Меня разбудили перед рассветом, когда над полем стлался туман, траву уже успела покрыть роса, обещавшая очередной жаркий день, а сквозь дымку уже можно было различить ровные цепи, приближывшиеся без единого выстрела к нашим окопам.
Через минуту мы были уже у бойниц, шепотом ругая на чем свет стоит проклятых краснопузых, которые даже атаковать не могут в нормальное время. Прибежал связной от штабс-капитана Дьякова, наверное, будить нас, но я велел передать, что мы готовы. Злосчастный туман колыхался, будто это было не поле, а какое-то болото, но приближавшиеся цепи уже можно было вполне разглядеть. Шли они ровно. Красиво шли. Винтовки были направлены в нашу сторону таким ровным частоколом, что я даже позавидовал.
Первым заподозрил неладное поручик Успенский. Он ткнул меня в бок, причем, довольно-таки чувствительно, и шепнул, что форма у этих, которые в тумане, черная. А краснопузые черную форму не носят.
Форма была, действительно, черная. Вдобавок, несмотря на туман, уже ясно проступал цветной кант погон. Во всех известных мне частях, как красных, так и белых, такую форму носила только легендарная Корниловская дивизия. Конечно, можно ожидать всего, в том числе и красного маскарада, но я тут же послал связного в первую роту. На всякий случай мы решили не стрелять.
Оставалось не более сотни метров и, того глядя, эти, которые в черной форме, могли открыть огонь или угостить нас ручными бомбами. Я решился, вытащил белый платок и намотал его на штык. В конце концов, ежели это краснопузые, у меня будет минута, пока они будут раздумывать, и как-никак удастся выкрутиться.
Наши гости приближались быстро, можно было разглядеть их во всех подробностях. Да, так оно и было, – господа корниловцы, и при том весьма невыспавшиеся, – не иначе, маршировали всю ночь.
В плен меня брать не собирались. Заметив белый платок, никто не замедлил хода, до меня донеслось вполне отчетливое «Красная сволочь!», а еще через минуту несколько штыков оказались так близко, что я, признаться, настолько растерялся, что не смог даже выругаться. Возможно, тут бы мне м конец настал, но кто-то крикнул: «Господа! Погоны!», затем последовало: «Р-рота! Стой!», и штыки остановились чуть ли не у самого моего горла. Ко мне вернулся дар речи, и я высказался.
Тут на помощь пришла половина нашей роты, и диалог грозил перейти в рукопашную, но тут кто-то гаркнул, и корниловцы стихли. Ко мне подкатился мрачного вида офицер с моноклем, представившийся полковником Марковичем, и потребовал отчета, кто мы такие, и что мы тут делаем.

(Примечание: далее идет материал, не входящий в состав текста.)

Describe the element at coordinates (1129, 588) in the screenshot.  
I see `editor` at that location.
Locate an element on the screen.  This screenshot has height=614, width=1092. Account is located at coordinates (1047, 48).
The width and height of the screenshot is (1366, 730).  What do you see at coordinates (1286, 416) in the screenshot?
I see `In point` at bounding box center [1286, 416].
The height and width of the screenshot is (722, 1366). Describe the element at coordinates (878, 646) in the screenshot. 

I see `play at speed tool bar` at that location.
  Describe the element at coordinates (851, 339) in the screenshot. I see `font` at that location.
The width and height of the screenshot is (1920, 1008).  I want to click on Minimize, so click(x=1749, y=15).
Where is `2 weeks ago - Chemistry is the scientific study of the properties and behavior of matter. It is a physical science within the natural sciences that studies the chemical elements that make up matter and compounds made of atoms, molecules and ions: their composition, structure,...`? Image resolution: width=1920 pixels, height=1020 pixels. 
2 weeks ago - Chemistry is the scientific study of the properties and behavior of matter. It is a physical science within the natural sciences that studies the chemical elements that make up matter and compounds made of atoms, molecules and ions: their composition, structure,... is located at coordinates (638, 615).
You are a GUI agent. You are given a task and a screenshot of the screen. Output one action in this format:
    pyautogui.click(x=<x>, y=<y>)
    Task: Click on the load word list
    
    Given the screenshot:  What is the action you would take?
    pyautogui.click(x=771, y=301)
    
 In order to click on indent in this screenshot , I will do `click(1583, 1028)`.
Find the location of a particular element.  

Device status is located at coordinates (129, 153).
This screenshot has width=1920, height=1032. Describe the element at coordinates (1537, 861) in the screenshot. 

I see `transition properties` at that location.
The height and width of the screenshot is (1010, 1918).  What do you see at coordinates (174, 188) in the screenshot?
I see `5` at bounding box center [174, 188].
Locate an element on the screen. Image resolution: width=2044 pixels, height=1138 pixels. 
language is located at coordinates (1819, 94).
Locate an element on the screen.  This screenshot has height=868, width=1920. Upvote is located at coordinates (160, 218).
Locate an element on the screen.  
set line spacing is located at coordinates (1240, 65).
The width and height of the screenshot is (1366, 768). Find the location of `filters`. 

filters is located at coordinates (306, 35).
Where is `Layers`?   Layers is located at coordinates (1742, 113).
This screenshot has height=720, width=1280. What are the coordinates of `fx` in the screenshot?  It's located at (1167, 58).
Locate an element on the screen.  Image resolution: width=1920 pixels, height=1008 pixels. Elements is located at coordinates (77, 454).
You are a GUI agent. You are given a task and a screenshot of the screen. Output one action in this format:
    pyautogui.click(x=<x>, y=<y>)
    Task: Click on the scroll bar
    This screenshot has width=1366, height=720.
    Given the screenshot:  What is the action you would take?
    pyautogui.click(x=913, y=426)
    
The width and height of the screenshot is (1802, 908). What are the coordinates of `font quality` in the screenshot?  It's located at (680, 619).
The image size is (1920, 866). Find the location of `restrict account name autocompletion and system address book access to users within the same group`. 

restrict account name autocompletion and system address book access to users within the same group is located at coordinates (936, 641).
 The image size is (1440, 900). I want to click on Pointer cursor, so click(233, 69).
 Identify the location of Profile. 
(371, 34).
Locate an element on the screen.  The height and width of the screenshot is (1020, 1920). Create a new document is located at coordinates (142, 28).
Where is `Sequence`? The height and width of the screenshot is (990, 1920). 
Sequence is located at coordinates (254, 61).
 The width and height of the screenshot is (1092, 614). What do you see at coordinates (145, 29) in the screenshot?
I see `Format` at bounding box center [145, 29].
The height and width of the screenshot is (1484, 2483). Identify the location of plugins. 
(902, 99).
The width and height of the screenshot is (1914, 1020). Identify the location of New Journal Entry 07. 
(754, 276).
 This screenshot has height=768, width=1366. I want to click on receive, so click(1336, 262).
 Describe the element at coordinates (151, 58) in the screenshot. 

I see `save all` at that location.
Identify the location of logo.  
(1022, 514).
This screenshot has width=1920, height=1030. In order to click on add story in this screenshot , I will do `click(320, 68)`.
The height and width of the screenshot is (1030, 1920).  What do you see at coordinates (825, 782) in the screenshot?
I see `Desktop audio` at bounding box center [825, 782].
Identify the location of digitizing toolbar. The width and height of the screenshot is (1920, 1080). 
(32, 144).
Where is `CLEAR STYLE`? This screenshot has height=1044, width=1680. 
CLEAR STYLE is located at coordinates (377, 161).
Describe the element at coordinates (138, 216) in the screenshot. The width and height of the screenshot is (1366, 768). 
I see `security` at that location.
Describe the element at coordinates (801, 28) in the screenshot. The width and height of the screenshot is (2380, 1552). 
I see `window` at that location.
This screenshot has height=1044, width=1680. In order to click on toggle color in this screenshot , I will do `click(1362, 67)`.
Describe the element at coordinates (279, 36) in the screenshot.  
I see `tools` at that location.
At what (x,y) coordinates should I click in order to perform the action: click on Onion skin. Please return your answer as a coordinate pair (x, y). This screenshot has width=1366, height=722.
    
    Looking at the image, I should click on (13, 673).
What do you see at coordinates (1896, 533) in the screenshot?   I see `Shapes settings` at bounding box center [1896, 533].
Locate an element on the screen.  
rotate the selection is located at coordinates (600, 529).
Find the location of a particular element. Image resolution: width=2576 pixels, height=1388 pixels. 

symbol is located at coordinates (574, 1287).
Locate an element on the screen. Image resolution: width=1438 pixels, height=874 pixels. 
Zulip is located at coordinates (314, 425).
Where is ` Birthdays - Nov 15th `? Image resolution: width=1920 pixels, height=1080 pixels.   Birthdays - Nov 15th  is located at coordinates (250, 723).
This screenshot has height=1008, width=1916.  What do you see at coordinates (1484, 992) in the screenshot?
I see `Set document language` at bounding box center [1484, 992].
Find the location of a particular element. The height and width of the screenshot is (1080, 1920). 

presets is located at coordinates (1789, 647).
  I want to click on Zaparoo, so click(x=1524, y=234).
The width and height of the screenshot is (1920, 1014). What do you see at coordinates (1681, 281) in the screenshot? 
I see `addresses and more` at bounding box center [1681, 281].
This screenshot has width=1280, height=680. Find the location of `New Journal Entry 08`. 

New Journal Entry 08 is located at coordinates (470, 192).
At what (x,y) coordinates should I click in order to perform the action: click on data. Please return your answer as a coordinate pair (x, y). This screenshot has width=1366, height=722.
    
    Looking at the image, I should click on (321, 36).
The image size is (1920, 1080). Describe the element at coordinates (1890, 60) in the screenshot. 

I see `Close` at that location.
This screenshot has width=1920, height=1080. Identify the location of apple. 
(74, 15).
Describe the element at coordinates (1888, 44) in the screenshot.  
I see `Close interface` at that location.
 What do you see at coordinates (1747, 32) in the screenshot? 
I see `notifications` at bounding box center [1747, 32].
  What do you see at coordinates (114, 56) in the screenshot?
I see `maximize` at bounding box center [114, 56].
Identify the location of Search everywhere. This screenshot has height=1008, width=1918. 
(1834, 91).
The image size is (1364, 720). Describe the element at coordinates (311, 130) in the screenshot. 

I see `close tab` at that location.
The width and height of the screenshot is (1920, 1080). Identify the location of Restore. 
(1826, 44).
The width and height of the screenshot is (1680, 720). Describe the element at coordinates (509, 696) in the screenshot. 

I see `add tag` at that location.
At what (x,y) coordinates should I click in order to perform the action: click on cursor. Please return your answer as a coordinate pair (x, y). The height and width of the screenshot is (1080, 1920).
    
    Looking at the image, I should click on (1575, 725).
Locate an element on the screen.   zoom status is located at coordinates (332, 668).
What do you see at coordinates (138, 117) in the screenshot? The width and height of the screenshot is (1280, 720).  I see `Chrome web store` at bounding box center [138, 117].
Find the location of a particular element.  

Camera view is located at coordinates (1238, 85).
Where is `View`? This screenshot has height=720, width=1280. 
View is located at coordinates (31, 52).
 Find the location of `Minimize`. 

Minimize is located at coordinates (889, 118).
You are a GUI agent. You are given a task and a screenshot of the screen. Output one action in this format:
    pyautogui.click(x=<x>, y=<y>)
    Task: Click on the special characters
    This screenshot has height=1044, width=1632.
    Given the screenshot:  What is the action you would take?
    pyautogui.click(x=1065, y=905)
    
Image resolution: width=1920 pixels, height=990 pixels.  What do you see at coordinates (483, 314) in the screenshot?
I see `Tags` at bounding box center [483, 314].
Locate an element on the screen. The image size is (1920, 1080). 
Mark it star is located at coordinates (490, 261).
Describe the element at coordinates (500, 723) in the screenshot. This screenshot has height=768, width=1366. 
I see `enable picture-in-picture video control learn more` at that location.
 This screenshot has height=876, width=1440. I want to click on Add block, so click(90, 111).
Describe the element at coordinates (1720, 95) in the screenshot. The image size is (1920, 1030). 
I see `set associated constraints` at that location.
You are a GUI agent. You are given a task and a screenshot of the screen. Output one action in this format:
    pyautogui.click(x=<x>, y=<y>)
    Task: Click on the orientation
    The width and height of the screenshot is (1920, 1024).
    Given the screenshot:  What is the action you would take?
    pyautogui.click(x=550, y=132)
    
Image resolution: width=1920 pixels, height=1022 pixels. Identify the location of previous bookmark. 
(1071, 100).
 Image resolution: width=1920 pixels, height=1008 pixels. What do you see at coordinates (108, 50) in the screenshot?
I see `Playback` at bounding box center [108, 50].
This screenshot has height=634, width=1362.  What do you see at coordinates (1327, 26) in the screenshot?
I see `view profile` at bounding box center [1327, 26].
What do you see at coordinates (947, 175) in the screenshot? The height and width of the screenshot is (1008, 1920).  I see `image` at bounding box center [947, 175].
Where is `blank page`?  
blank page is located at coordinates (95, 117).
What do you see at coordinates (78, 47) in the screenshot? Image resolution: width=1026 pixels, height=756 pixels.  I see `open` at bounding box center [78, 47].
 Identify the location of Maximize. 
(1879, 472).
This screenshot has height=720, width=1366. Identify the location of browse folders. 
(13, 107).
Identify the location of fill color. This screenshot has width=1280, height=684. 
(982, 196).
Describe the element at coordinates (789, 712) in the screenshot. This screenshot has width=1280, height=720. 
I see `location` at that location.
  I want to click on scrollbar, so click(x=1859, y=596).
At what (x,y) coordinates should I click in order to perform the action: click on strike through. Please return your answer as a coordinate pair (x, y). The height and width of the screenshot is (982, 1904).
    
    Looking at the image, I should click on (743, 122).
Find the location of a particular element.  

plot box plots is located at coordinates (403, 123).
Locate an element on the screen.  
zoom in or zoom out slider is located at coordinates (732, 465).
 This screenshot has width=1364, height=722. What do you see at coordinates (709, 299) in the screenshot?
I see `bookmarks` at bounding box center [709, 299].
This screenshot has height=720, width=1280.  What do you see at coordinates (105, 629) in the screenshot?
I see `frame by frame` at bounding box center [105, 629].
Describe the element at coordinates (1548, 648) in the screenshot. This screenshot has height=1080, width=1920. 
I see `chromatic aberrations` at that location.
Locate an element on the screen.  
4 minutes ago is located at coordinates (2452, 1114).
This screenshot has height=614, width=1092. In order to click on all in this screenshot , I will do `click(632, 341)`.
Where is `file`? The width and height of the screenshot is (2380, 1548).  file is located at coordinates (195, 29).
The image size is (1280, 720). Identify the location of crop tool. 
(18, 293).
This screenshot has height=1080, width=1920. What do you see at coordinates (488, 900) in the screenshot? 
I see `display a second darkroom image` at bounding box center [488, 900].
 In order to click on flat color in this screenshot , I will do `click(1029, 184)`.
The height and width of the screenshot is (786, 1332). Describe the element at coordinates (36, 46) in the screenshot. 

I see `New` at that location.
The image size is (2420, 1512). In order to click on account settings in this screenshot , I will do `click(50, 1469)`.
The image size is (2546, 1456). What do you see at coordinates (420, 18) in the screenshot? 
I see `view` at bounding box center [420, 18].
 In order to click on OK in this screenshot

Я пытался объясниться, но в ответ было заявлено, что Сорокинский отряд погиб еще зимой, а в Токмаке, по их данным, должны стоять красные. Все это переставало быть забавным, но тут раздался крик «Это же Пташников!», и ко мне протолкались два офицера, начавшие объяснять Марковичу, что помнят меня еще по Ледяному походу. Я их, говоря по чести, не узнал, но был им очень благодарен. Тут подошел и штабс-капитан Дьяков, начал совать полковнику какие-то бумаги, тот махнул рукой и принес извинения.
Мы отправили корниловцев отдыхать, а полковника Марковича напоили чаем и, заодно, выяснили подробности этого форс-мажора. В общем, обычная история. Фельдфебель опасался за свой левый фланг и послал в Токмак батальон корниловцев. В штабе кто-то, как это часто бывает, напутал, и Маркович пребывал в уверенности, что в Токмаке красные. А Сорокинский отряд хоронили уже не впервой. К этому мы привыкли.
Маркович персонально извинился передо мной, присовокупив, что мой белый платок они попросту не заметили. Бог им судья, конечно, но боюсь, дело не в платке. Боевые ребята эти корниловцы. Волки.
К полудню вновь налетели красные аэропланы и даже сбросили пару бомб, правда, без особого для нас вреда. У Мелитополя по-прежнему грохотало, но наш великий артиллерист поручик Успенский уверенно заявил, что канонада смещается к востоку. Значит, Мелитополь отбился.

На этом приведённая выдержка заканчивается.